In terms of Formula 1, the first races clearly did not meet our ambitions, but we remain confident that we have all the necessary assets to be a credible contender to the championship. The season ahead is a long one. We have proven that we have a fast car, and we are actively focused on improving its overall balance and performance. We have the privilege to have 2 great drivers and a great team principal. Very importantly, we have a united, serene, determined and talented team, both on the track and in Maranello, who will give their all to finally fulfill their and our ambitions.
On that note, I'll pass it over to Antonio to take you through the details of our results.
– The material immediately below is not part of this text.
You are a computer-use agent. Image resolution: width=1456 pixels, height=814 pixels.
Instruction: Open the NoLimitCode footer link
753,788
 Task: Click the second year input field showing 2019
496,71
Thank you, Louis, and good afternoon to everyone. On Page 5, as Louis just said, Q1 '19 saw a solid set of results. Our shipments increased by 482 units versus prior year, strongly supported by the Ferrari Portofino.
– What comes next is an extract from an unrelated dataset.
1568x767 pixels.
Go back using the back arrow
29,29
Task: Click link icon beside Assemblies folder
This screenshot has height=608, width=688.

Group net revenues increased to EUR 940 million, that is by approximately EUR 110 million or above 13%. Adjusted EBITDA reached EUR 311 million, improving by EUR 39 million or more than 14%. EBITDA margin was 33.1%, up 30 basis points versus prior year and fully consistent with our 2019 guidance. Such a result includes a EUR 4 million uplift from the first-time adoption of IFRS 16, the accounting principle on leasing.
Adjusted diluted EPS was up 21.8% to EUR 0.95, still benefiting from the Patent Box agreement signed last year. Industrial free cash flow reached EUR 282 million, positively impacted by the collection of the advances on the Monza SP1 and SP2. This led net industrial debt to EUR 192 million as of the end of March, which also reflects the cash impact of the share repurchases executed in Q1 and the one-off increase related to the first-time adoption of IFRS 16.
Let's turn to shipments on Page 6. Total shipments for the quarter increased by 22.7% versus prior year, supported by a 30.6% increase in V8 and a 4.1% increase in V12. The V8 performance was led by robust deliveries for the Ferrari Portofino, partially offset by lower volume from the 488 family, with the 488 GTB and Spider approaching the end of their life cycles and the 488 Pista ramping up and the 488 Pista Spider expected to commence shipments in Q2. The 812 Superfast supported V12 deliveries.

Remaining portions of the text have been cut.